→ **INPUT DATA**
★ ★ ★ ★
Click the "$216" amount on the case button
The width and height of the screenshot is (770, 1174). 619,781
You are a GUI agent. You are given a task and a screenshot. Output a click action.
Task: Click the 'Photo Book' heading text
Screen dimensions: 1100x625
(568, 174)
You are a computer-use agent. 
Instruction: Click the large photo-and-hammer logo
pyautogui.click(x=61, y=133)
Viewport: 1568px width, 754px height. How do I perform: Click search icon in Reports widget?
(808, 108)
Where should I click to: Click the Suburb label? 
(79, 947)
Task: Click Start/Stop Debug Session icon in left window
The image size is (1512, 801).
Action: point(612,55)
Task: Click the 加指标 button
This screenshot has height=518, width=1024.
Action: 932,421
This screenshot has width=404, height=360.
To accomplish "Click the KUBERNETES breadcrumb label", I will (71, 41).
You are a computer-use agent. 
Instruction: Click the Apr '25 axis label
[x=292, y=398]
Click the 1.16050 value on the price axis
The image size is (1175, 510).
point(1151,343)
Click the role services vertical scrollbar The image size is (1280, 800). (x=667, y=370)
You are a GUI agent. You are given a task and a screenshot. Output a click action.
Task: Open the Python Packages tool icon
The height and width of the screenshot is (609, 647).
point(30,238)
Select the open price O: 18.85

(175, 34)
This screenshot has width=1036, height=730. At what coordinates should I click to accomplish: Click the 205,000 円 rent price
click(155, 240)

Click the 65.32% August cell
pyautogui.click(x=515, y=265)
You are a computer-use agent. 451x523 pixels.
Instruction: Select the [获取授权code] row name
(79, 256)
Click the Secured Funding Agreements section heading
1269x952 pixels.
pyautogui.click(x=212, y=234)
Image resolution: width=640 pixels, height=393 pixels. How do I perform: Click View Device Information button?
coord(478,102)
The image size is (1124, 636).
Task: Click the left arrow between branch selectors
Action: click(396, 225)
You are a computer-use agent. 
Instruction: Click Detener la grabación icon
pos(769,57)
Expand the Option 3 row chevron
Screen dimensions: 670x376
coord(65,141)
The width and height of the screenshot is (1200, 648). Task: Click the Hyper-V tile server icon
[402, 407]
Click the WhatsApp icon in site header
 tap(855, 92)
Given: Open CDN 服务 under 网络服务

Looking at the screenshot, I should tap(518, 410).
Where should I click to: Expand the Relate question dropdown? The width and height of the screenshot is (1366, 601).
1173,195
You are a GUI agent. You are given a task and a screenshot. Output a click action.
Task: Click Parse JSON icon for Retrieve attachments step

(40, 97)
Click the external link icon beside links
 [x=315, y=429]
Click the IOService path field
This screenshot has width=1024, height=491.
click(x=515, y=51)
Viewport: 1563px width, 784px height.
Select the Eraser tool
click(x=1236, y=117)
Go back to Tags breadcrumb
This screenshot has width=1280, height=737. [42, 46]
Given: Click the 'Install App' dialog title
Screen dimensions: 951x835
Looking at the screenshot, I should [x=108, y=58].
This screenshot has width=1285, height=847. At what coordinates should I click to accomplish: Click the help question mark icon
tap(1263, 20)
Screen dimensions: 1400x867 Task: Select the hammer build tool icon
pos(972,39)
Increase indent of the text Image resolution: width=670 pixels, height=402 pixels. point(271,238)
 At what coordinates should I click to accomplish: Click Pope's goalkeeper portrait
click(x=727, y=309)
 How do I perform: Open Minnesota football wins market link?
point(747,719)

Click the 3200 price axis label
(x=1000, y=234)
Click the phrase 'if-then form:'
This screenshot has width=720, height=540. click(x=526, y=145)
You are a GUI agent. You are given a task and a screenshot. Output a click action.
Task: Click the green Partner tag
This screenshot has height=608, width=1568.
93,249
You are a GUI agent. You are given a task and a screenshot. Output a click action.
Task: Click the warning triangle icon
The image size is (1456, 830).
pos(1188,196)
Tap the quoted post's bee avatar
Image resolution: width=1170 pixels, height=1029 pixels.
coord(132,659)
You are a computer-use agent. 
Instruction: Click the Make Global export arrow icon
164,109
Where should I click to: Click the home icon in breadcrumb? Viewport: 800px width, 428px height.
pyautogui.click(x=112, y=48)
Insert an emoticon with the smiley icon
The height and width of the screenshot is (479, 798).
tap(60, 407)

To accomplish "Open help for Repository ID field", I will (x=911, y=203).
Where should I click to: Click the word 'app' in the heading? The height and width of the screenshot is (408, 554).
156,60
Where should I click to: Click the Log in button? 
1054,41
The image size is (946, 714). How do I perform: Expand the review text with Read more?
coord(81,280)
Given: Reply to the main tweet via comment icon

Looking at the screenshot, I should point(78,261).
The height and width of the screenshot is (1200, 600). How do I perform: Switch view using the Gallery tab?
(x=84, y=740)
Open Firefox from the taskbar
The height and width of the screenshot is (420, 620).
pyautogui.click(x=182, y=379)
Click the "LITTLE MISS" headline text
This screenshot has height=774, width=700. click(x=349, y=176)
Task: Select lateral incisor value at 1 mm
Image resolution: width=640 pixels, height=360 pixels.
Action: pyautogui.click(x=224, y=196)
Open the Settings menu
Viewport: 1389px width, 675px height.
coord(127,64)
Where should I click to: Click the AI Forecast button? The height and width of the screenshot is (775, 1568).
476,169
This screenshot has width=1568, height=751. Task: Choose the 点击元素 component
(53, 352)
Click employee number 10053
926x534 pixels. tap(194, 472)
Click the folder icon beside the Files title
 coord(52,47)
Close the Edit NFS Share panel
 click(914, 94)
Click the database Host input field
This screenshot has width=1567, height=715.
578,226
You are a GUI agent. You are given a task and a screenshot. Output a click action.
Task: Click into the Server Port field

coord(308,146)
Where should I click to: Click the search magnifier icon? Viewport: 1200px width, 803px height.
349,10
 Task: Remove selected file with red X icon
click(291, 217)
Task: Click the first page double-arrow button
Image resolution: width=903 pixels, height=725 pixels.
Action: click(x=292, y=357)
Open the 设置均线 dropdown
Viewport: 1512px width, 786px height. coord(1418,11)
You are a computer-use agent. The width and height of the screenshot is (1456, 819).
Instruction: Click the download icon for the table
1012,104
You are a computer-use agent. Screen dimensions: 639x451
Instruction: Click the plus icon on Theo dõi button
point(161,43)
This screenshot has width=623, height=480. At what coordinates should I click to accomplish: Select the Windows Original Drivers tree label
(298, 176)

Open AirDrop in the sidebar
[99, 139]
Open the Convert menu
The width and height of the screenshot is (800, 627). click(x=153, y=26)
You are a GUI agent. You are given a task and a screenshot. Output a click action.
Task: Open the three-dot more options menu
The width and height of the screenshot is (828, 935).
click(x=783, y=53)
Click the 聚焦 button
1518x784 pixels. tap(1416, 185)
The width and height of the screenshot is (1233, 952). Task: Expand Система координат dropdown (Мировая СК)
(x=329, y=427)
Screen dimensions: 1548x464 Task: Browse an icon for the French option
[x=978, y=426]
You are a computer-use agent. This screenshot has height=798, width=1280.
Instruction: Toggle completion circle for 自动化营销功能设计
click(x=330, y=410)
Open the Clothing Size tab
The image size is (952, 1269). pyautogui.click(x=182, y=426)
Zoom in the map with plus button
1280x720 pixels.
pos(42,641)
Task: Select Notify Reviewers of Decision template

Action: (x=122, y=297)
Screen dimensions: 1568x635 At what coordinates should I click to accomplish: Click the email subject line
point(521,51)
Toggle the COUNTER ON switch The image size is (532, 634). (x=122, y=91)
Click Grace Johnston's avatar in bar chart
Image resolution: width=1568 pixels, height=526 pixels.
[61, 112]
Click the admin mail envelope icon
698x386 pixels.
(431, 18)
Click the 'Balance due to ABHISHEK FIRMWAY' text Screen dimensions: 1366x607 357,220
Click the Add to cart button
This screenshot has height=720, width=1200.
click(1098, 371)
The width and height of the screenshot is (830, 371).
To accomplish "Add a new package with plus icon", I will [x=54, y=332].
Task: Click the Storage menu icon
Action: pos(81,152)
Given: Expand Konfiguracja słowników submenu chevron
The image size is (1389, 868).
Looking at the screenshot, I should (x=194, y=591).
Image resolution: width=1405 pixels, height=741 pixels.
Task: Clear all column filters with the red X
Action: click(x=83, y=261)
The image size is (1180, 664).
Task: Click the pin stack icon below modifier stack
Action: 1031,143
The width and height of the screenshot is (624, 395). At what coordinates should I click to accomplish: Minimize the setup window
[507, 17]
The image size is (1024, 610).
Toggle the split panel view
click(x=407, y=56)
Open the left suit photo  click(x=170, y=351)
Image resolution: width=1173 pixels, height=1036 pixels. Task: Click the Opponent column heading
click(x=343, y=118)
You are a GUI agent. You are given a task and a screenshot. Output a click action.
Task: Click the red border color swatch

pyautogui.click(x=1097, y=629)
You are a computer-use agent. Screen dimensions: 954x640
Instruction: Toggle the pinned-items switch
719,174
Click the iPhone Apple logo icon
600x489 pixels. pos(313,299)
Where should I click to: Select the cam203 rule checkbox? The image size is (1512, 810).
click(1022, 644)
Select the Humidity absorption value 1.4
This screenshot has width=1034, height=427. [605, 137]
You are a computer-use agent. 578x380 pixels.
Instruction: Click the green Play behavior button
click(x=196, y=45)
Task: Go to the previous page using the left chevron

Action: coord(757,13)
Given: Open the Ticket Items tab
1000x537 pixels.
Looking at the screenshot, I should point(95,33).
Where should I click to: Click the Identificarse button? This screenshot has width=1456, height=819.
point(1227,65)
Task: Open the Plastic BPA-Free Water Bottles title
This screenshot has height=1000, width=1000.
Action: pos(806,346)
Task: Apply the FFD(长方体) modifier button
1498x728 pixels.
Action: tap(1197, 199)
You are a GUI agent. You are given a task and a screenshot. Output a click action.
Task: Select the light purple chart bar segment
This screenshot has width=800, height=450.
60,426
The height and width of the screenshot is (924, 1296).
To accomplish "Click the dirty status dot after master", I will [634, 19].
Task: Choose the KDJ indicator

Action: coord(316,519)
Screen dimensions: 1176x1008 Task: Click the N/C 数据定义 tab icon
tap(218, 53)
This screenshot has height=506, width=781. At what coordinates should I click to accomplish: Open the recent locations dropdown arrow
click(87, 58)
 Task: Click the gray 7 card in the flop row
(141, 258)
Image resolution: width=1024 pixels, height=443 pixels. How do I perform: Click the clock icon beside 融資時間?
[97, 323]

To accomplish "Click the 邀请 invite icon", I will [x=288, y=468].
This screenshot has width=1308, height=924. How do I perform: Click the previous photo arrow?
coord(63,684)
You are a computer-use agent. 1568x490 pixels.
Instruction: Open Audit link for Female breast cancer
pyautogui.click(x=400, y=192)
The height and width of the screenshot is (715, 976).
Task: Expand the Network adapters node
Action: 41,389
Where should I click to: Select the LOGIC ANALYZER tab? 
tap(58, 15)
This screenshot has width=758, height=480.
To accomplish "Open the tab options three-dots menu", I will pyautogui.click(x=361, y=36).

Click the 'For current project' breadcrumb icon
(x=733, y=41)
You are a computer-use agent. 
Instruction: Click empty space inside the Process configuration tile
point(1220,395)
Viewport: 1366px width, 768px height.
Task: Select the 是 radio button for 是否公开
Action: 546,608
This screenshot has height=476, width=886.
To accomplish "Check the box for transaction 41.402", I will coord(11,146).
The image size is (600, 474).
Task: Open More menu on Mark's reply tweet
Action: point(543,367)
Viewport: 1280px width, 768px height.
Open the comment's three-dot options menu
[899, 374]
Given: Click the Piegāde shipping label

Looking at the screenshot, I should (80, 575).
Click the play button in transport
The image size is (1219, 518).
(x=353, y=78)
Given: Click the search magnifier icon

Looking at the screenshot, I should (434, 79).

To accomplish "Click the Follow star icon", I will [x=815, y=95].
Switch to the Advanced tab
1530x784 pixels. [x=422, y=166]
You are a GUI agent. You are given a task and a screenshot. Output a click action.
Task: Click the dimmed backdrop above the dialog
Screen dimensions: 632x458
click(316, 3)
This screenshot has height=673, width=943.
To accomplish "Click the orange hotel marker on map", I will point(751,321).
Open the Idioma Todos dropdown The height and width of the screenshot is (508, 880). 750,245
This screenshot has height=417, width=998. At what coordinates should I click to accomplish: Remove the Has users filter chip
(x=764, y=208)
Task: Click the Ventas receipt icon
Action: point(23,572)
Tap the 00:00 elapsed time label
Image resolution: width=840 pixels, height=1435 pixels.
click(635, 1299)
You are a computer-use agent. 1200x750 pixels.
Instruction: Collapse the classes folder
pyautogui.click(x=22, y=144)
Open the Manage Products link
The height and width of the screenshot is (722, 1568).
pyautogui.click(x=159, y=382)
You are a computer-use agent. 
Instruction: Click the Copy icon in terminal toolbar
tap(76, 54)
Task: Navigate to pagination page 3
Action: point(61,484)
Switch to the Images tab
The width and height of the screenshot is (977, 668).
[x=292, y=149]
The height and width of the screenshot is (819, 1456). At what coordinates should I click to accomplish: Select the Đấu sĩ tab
★ ★ ★ ★
→ **AIM OF THE EXERCISE**
Go through the records above, find every line with the word "dialog", and list those lines.

→ **RESULT**
Given: Click the 'Install App' dialog title
Task: Click the dimmed backdrop above the dialog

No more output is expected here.